When it was reported that George Bush had emerged from the vicious Republican convention with an 11-point lead over John Kerry, many Berkeley political activists seemed ready to concede defeat. “Kerry has blown it,” they moaned, “I’ve started to plan my relocation to Patagonia.”
Subsequent polls first lowered the president’s bounce to single digits and then declared the race a dead heat. Nonetheless, local Democrats continue to be depressed; they feel that the Kerry campaign has lost its momentum—somewhere during the past six weeks the media focus shifted from Bush’s dreadful record to Kerry’s alleged character defects.
Take heart Democrats, help is on the way! The race is so close that it is unlikely that Bush will be able to weasel out of the debates. When George W. ran for his second term as governor of Texas, he had such a big lead in the polls that he initially refused to debate his Democratic opponent, Gary Mauro; at the last moment he agreed to one debate on terms extremely unfavorable to Mauro. Many observers felt that if Bush moved into a substantial lead, he would pull the same trick with Kerry. Now it appears that there will be at least two debates, with the first on Sept. 30.
Many political observers expect Kerry to do well, as his debating skills are legendary. (Of course, many of us remember that Al Gore was predicted to wallop Bush in the 2000 debates, but the challenger more than held his own.) Kerry has to win the debates, move ahead in the polls, and shift media focus back to the Bush record on the issues of war, economy, and character.
Many Democrats initially supported Howard Dean rather than John Kerry, because Dean expressed our outrage over the war in Iraq. Now, Kerry must become the vehicle for this outrage. He must find the strength within himself to speak about the war in unmistakable terms, say that the invasion was a mistake that has hampered our struggle against Al Qaeda. He must make the case that a Kerry presidency will strengthen America.
If you listened to the Republican convention, you came away with the impression that all Americans have prospered during the Bush era.
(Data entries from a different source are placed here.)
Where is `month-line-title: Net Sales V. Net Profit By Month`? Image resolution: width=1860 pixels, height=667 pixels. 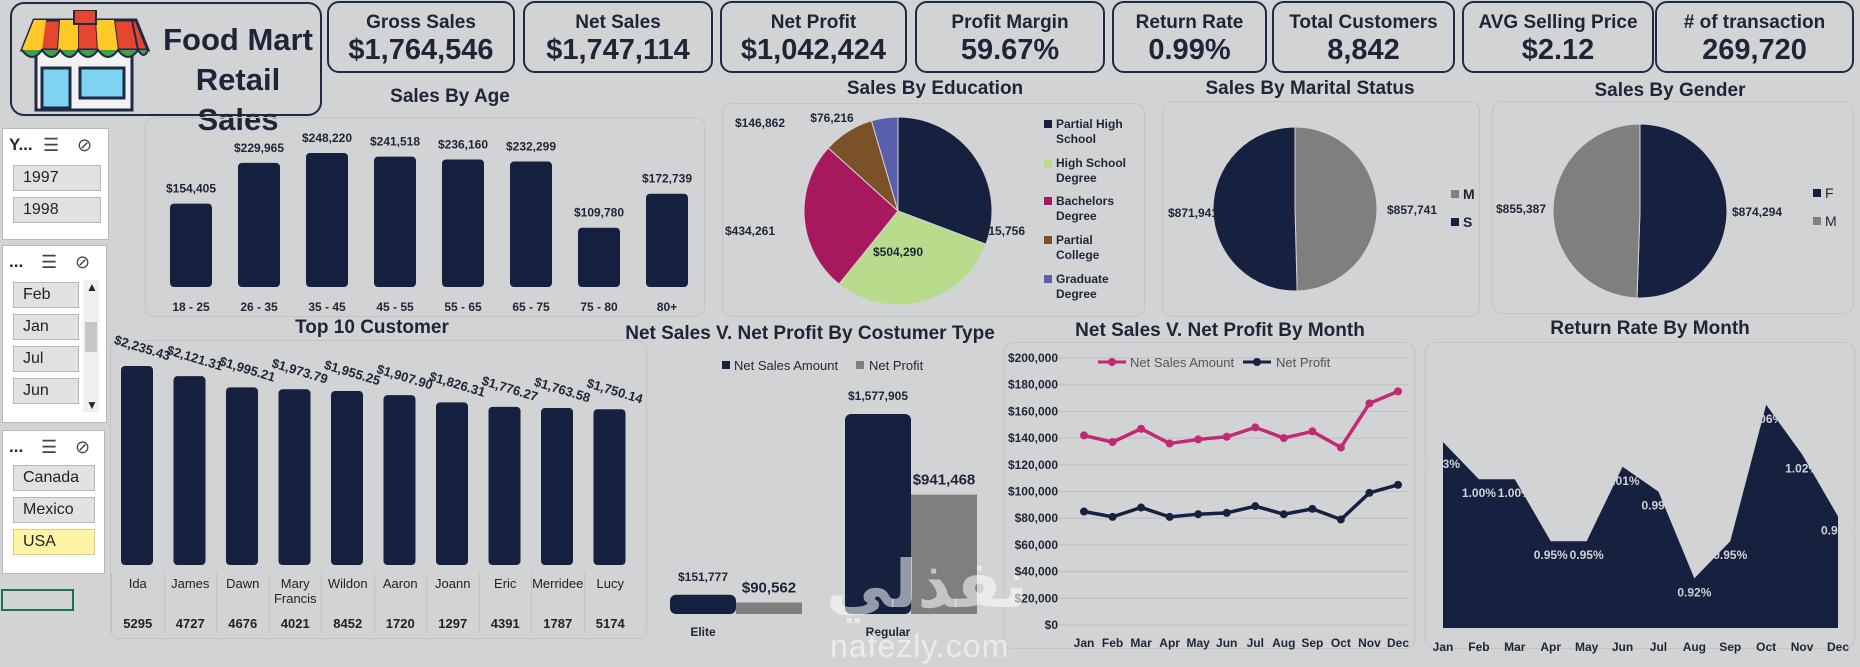
month-line-title: Net Sales V. Net Profit By Month is located at coordinates (1220, 330).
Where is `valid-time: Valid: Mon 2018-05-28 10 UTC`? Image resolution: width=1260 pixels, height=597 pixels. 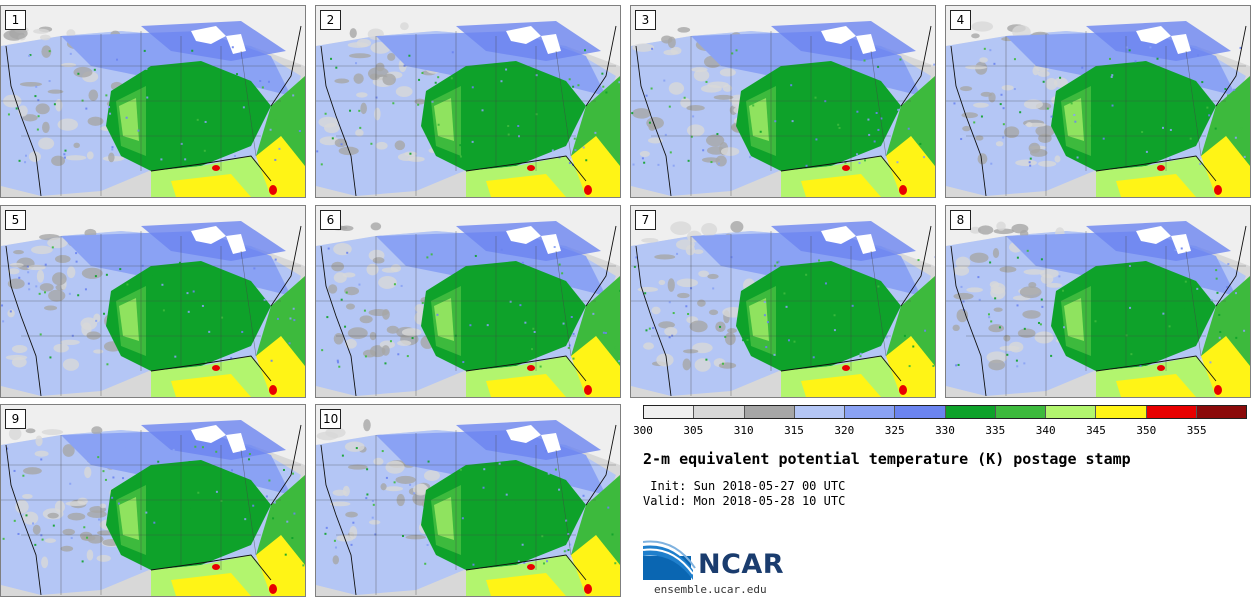 valid-time: Valid: Mon 2018-05-28 10 UTC is located at coordinates (744, 501).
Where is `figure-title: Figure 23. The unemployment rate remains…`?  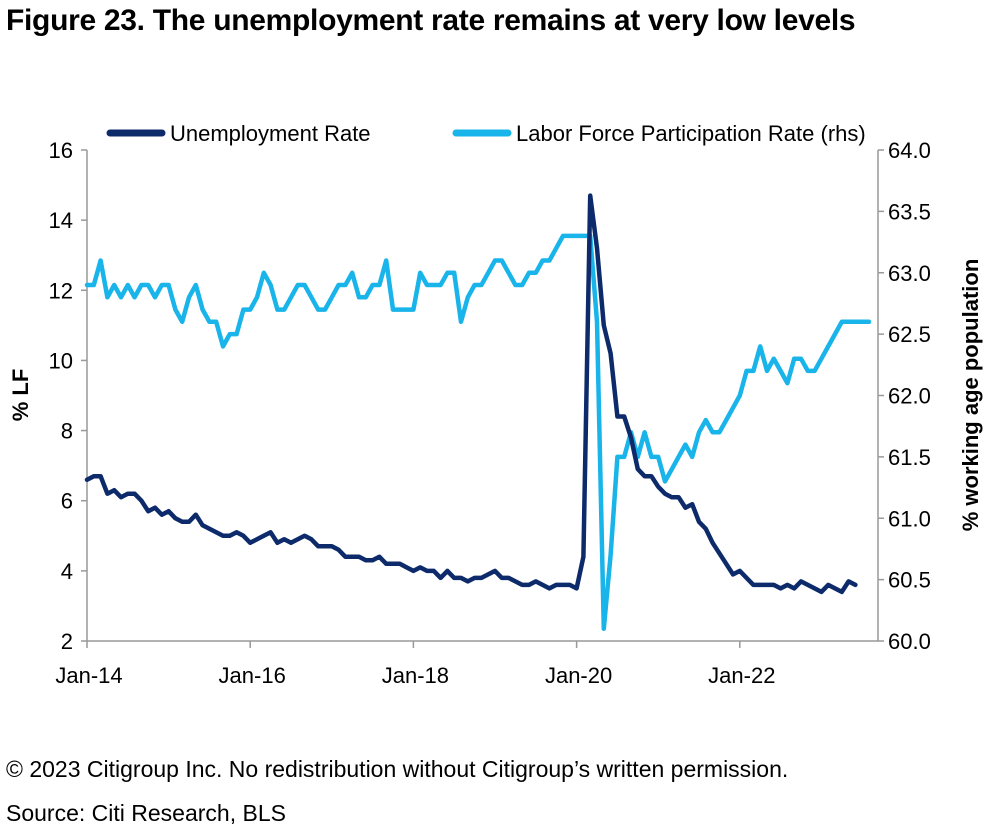 figure-title: Figure 23. The unemployment rate remains… is located at coordinates (431, 20).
To respond to this fantasy, Kerry should return to the populist “two Americas” rhetoric used by his running mate, John Edwards, and tell the truth about the Bush economic record: loss of 2.7 million decent jobs, millions without healthcare, gaping holes in the social safety net, and wanton destruction of the environment. Kerry needs to make the case that his presidency will restore the middle class and create opportunity for all Americans.
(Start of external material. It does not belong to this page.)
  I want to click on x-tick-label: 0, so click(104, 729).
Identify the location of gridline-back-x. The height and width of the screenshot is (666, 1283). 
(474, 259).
Finally, if Kerry is to win on Nov. 2, he must challenge the president’s character; shatter the myth of Bush as America’s noble leader. The challenger can attack Bush on the grounds that he was AWOL during the latter part of his National Guard Service and asleep at the wheel before 9/11; and Kerry can remind voters that George was elected on the basis of his promise to restore dignity and responsibility to the White House. The president’s re-election campaign serves as a vivid example of how he has defaulted on this promise. During his Sept. 2 acceptance speech, one lie followed another. As one example, Bush claimed “America and the world are safer” because of his leadership, boasting that “more than three quarters of Al Qaeda’s key members and associates have been detained or killed.” As was the case with his other whoppers, this was a total fabrication. A year after 9/11, the Bush administration published a scorecard, which showed that 12 of the 32 top members of Al Qaeda had been killed or captured; two years later, only four more have been apprehended, and Al Qaeda has replaced all 16 of its departed leaders. America is not safer because of the Bush administration; most experts believe that because the war in Iraq has aided their recruiting efforts, Al Qaeda is stronger now than it was before 9/11.
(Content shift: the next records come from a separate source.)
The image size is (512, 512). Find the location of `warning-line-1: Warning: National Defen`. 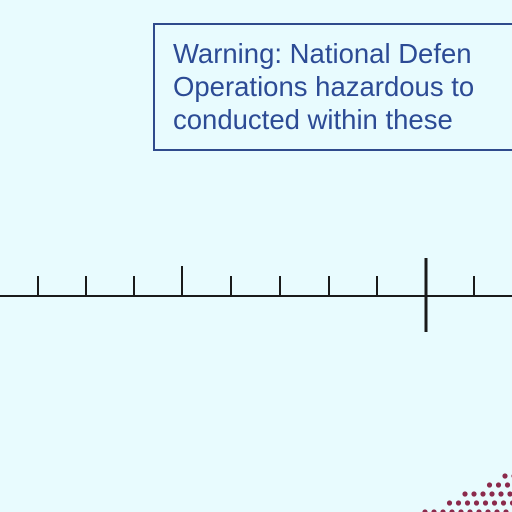

warning-line-1: Warning: National Defen is located at coordinates (322, 54).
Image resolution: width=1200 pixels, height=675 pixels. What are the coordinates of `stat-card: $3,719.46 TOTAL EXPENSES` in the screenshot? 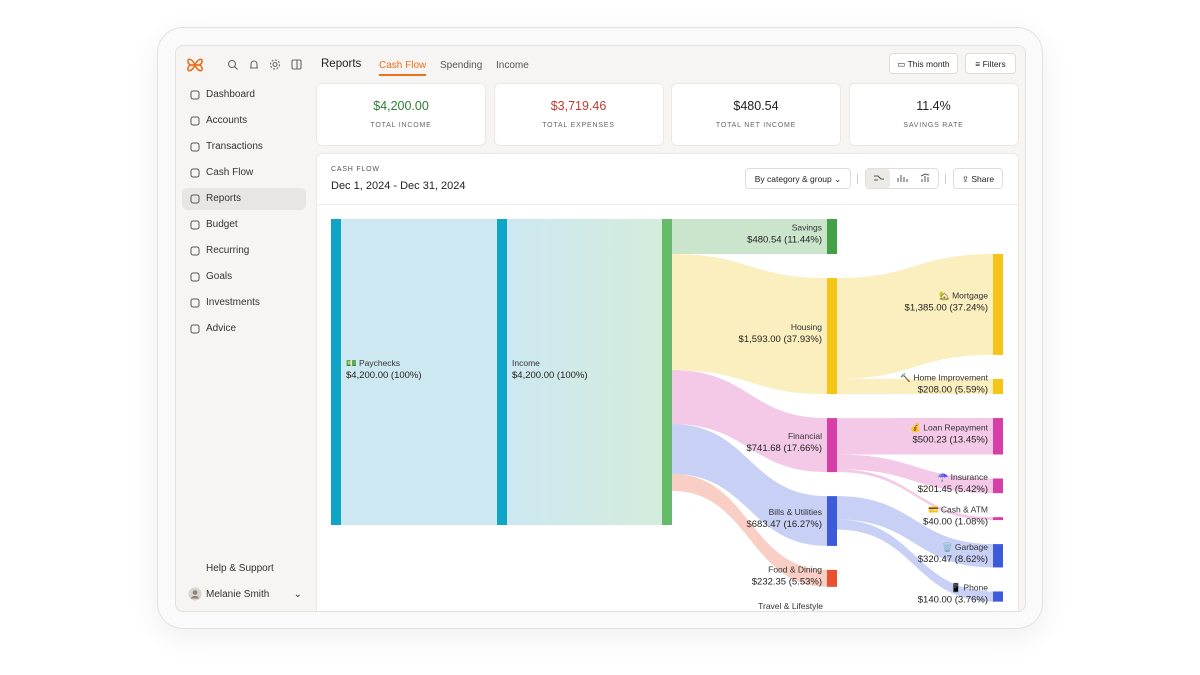 It's located at (578, 114).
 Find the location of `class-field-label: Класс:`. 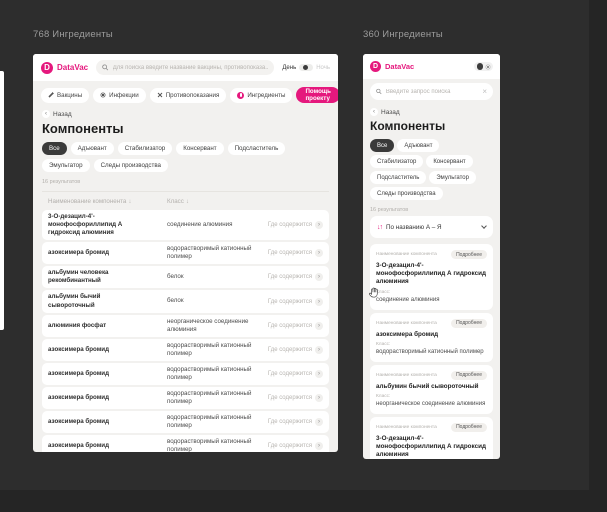

class-field-label: Класс: is located at coordinates (384, 292).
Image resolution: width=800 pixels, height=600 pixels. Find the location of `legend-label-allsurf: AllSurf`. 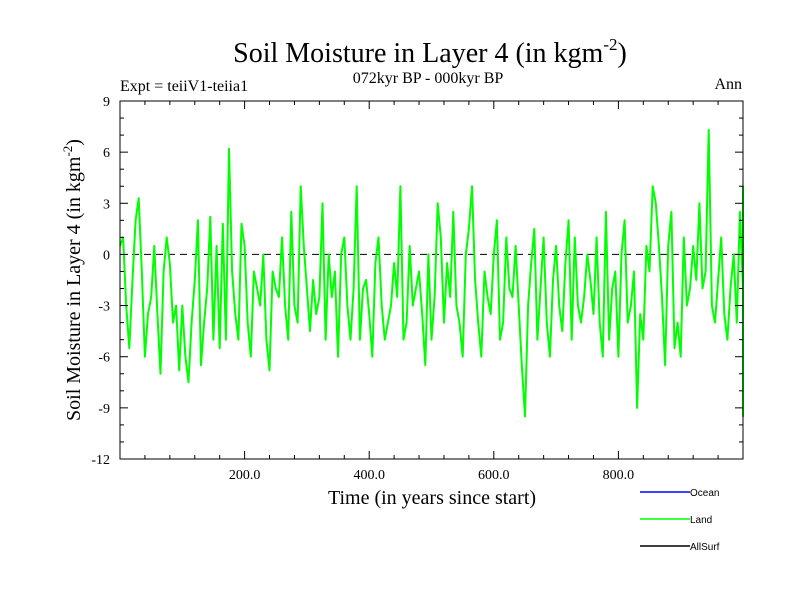

legend-label-allsurf: AllSurf is located at coordinates (705, 548).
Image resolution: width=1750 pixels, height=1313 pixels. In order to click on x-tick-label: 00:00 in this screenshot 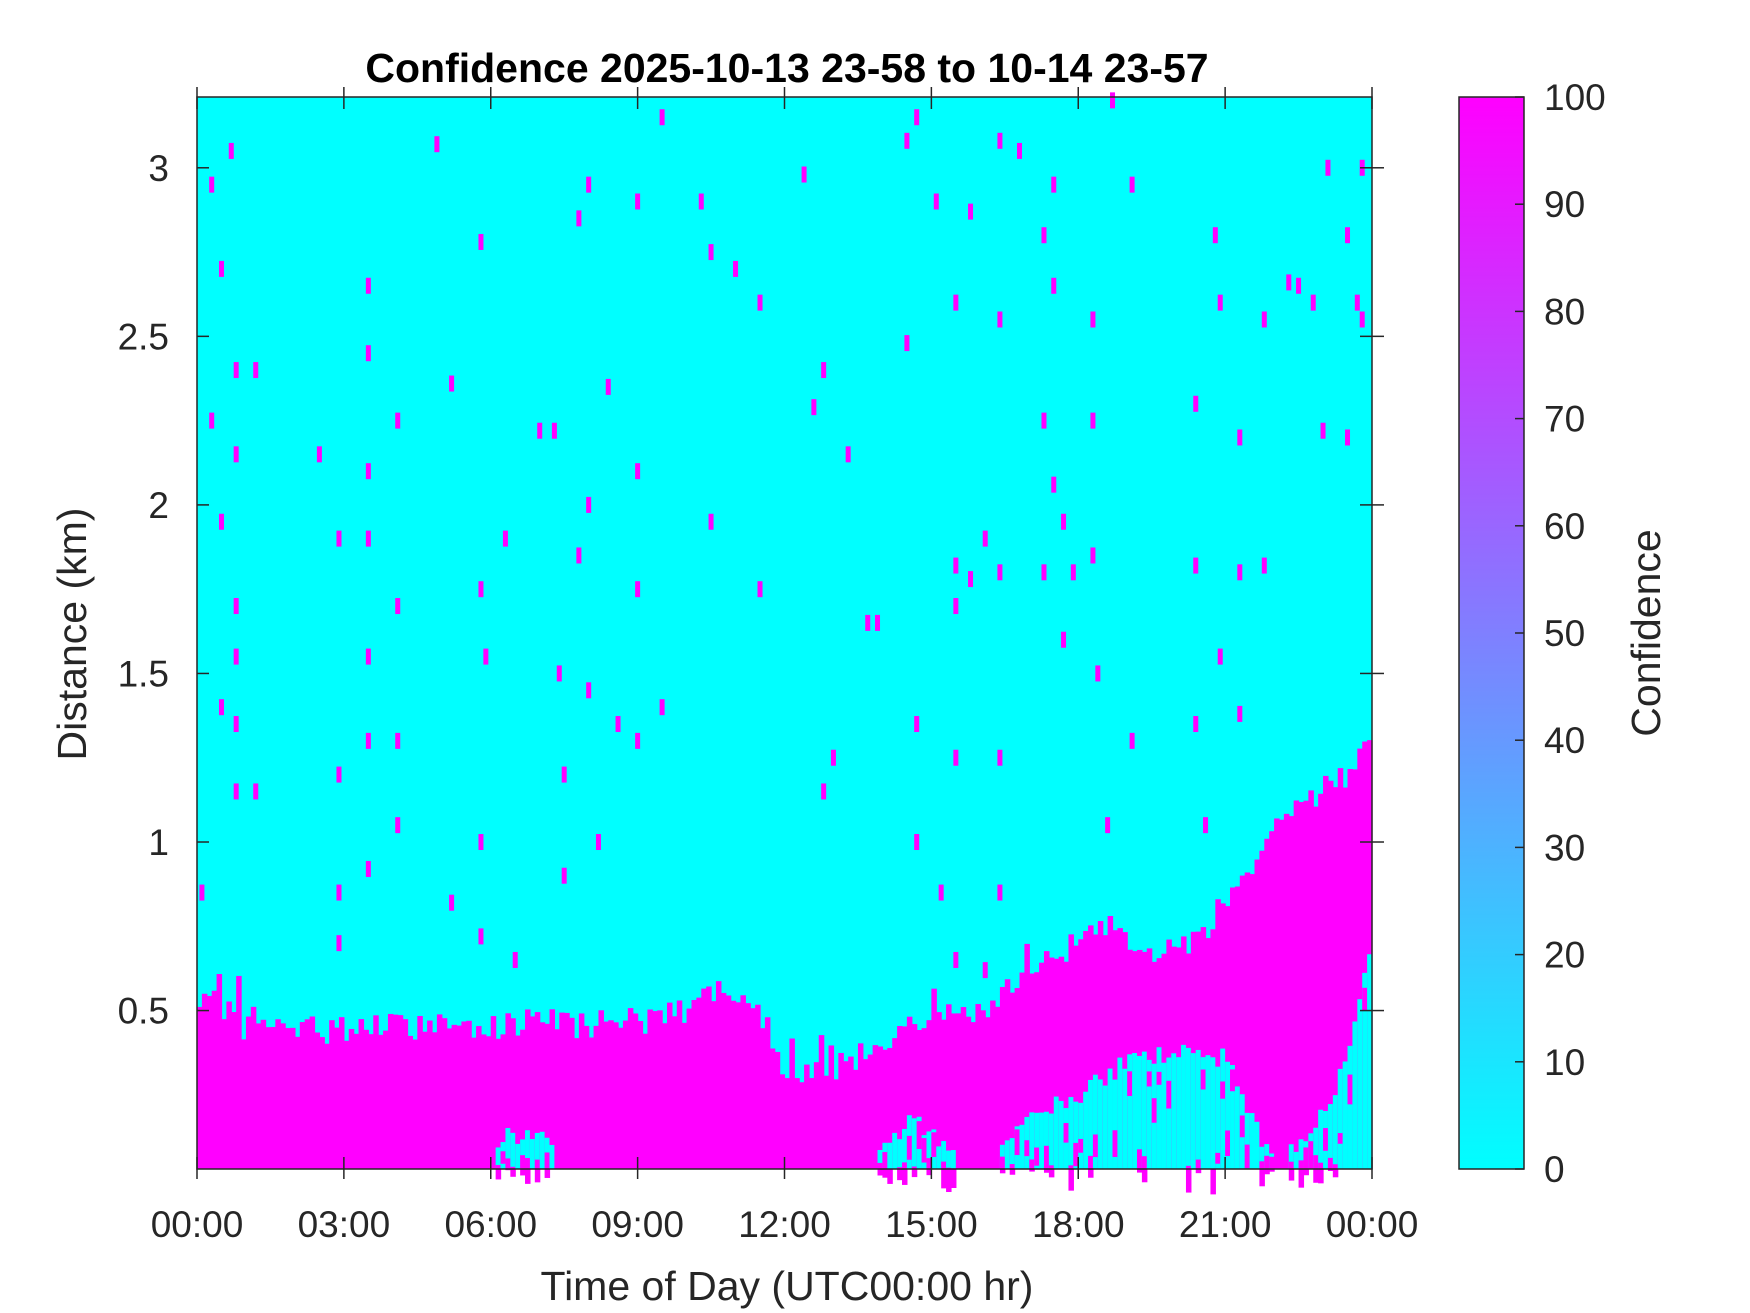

To win in November, Kerry must expose these lies and shift the media focus back to where it belongs—on the failures of the Bush administration. Rather than strengthen America, Bush has weakened our country within and without. Rather than restore character and responsibility to the White House, Bush has overseen an administration characterized by partisanship, secrecy, intimidation, and lies. In the next 45 days Kerry should have ample opportunity to make the case that he is the candidate that will fulfill the broken promises of the Bush administration—strengthen America by bringing us together.
Take heart Democrats! It’s premature to throw in the towel, pack your bags and prepare for a hasty exit. There is still time for Kerry to regain the momentum and win the election.
Berkeley resident Bob Burnett is working on a book about the Christian right.